--- Text block ---
Accounting rulemakers are tracking congressional tax overhaul efforts, preparing to field queries about the impact of corporate tax changes on financial reporting.

After getting those questions, the Financial Accounting Standards Board will “re-evaluate” its pending draft rules to improve and add to tax-related disclosures in financial statements, Chairman Russell Golden told FASB’s Investor Advisory Committee Nov. 9.

“We need to stand ready to see if there are any questions that companies, auditors, or investors have about the impact of whatever” legislation might result from efforts underway in Congress, Golden said.

FASB wants to provide more insight for investors into companies’ foreign earnings and the impacts on companies of enacted changes in tax law.

Since late spring, major U.S. companies have been seeking clearer signals from FASB on what rulemaking paths it might take in response to a revamping of tax law.

Possible changes to FASB’s disclosure proposal have been in a holding pattern as Congress wrestles with changes to taxes, efforts that the board is monitoring closely, said FASB Vice Chairman James Kroeker. The board doesn’t have a timetable for rulemaking on the proposal it made in 2016.

Proposed changes in tax law could affect many public companies’ balance sheets and reporting on profit and loss.

A deep cut in corporate taxes could affect deferred taxes. Congress is also considering whether to require the repatriation of foreign earnings.

Stored dataset items
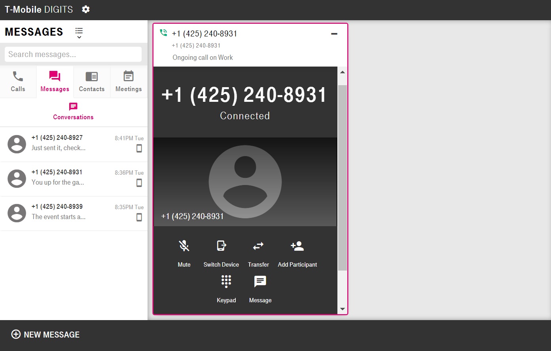Switch to the Calls tab
The width and height of the screenshot is (551, 351).
18,81
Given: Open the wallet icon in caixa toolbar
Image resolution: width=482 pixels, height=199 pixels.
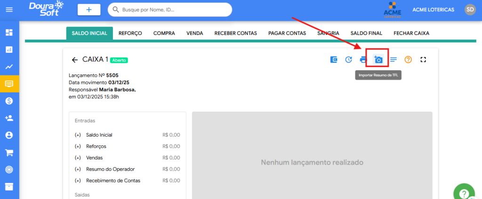Looking at the screenshot, I should [x=334, y=60].
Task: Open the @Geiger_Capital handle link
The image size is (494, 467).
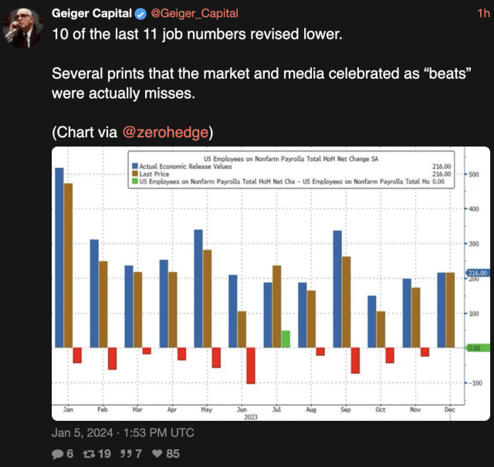Action: 195,14
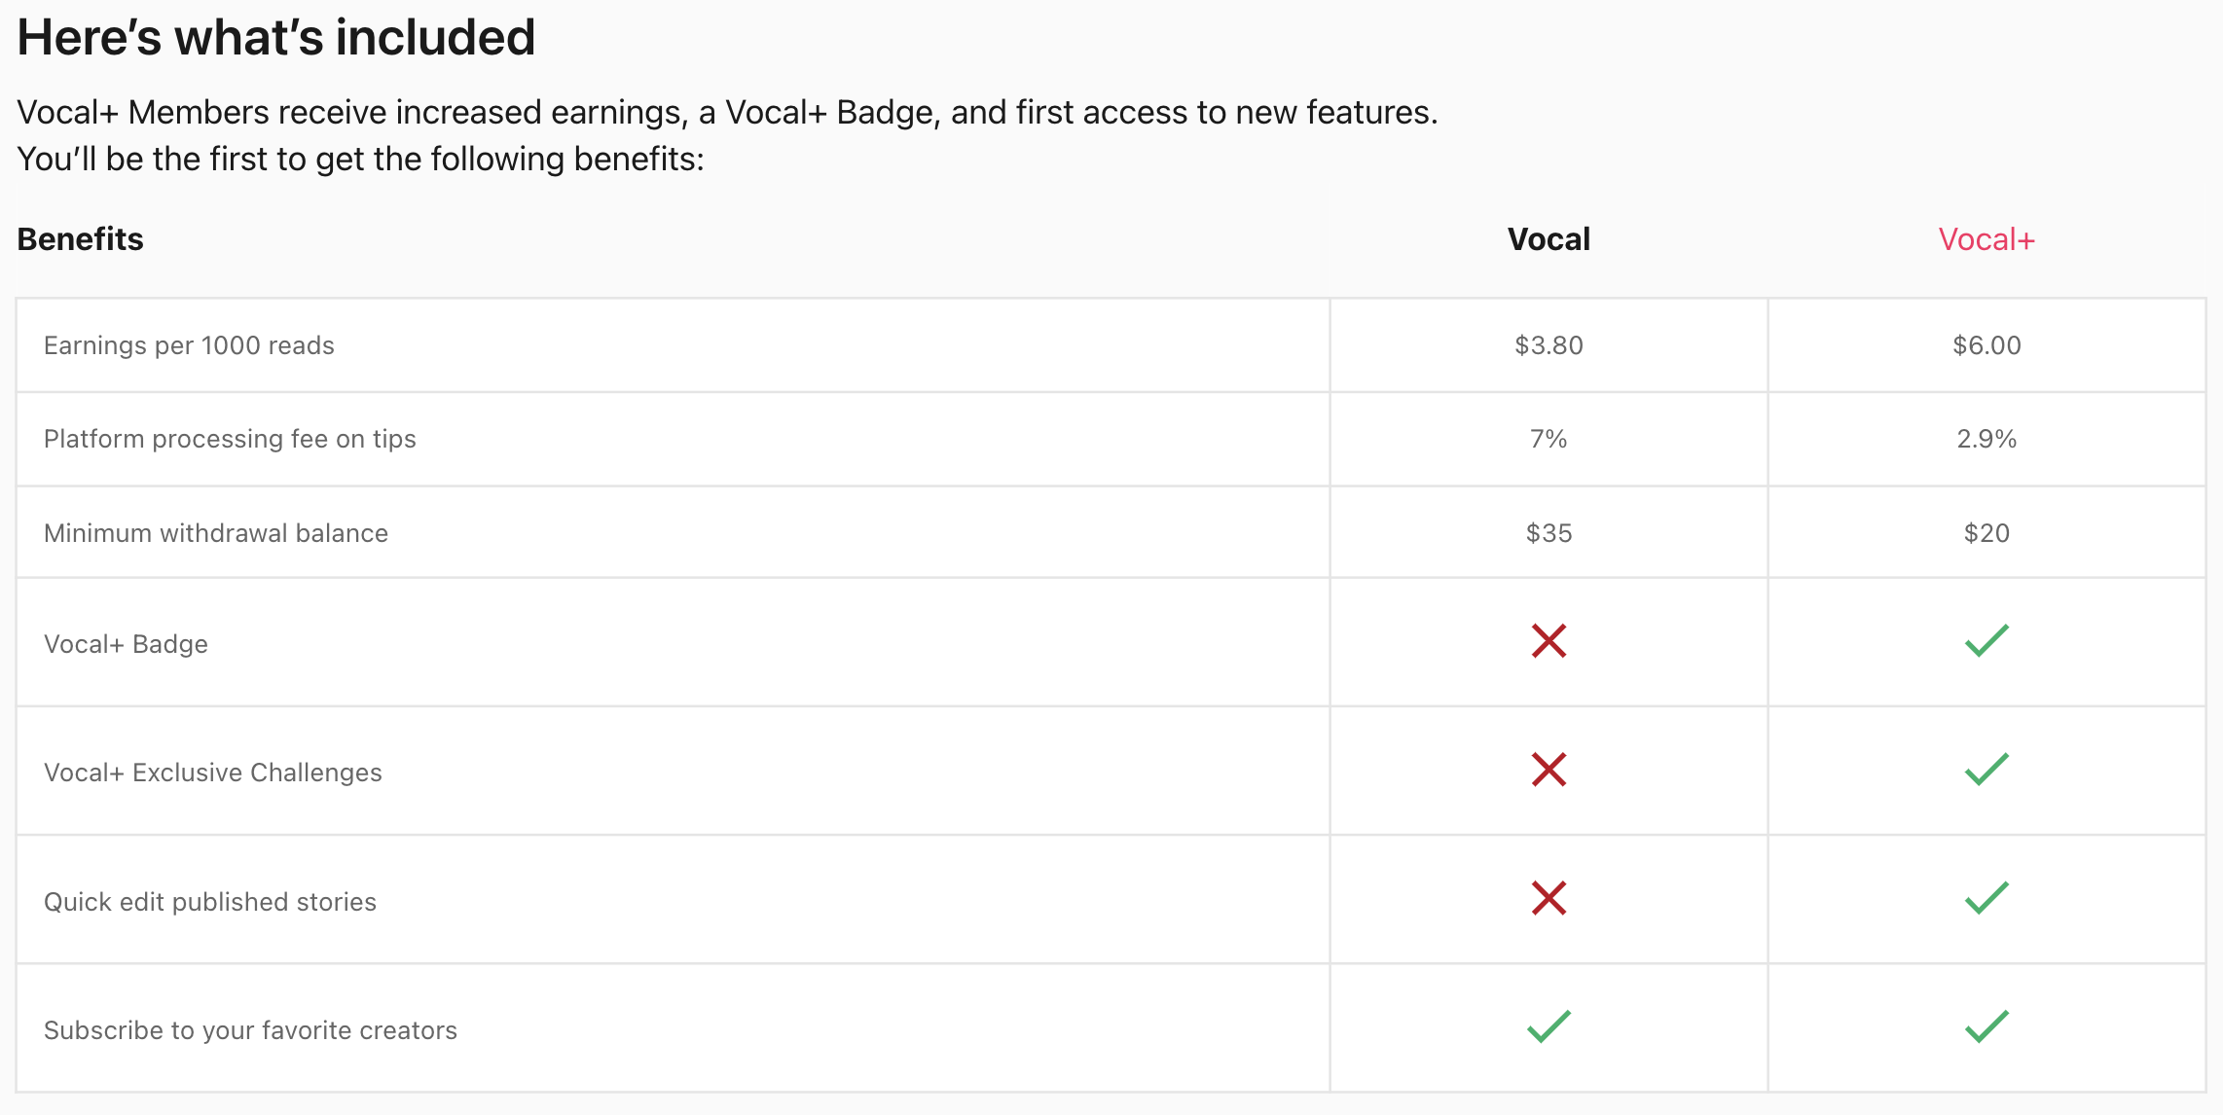Click the Here's what's included heading
Viewport: 2223px width, 1115px height.
276,37
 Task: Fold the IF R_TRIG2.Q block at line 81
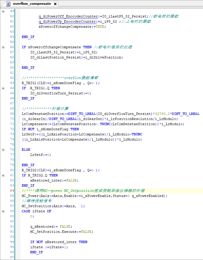[x=3, y=175]
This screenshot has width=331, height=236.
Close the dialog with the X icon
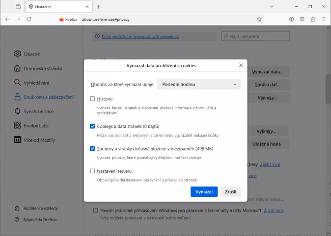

--- Task requirements ---
- 1) According to the article on FASB and the tax overhaul, which group did Chairman Russell Golden address on Nov. 9?
- 2) Reproduce the article on FASB and the tax overhaul word for word, everything from "After getting those" down to "Congress, Golden said.".
- 3) Carry on with the article on FASB and the tax overhaul from the point at which it ends.

--- In response ---
- 1) FASB's Investor Advisory Committee.

- 2)
After getting those questions, the Financial Accounting Standards Board will “re-evaluate” its pending draft rules to improve and add to tax-related disclosures in financial statements, Chairman Russell Golden told FASB’s Investor Advisory Committee Nov. 9.

“We need to stand ready to see if there are any questions that companies, auditors, or investors have about the impact of whatever” legislation might result from efforts underway in Congress, Golden said.

- 3)
Accounting Effects Could Be Soon

The corporate rate cut to 20 percent from 35 percent in the current House version of the tax legislation would be effective in 2018—or have effects even earlier if a bill is enacted by Dec. 31. The Senate would have the cut occur in 2019.

Any tax policy changes would affect disclosures made in quarterly and annual financial statements, starting in the period in which a bill is signed into law, as would be the case for deferred tax items.

Depending on Congress’s and President Donald Trump’s potential actions, the first quarter of 2018—and even the last weeks of this year, if enactment occurs—could add significantly to the work of investors trying to gauge the impact of tax law changes that companies would have to reflect in their reporting, said Shripad Joshi, senior director at S&P Global Ratings and a member of FASB’s investor advisory committee.

Golden and Kroeker also highlighted a provision currently in the House and Senate versions—the splitting into cash and other liquid assets while requiring illiquid assets to be subject to earnings “deemed repatriated.”

Not reported today is “the amount of unremitted earnings from bricks and mortar” assets versus those from financial assets, Golden said. Under the pending tax legislation, the rates for repatriated earnings from such liquid and illiquid assets would differ.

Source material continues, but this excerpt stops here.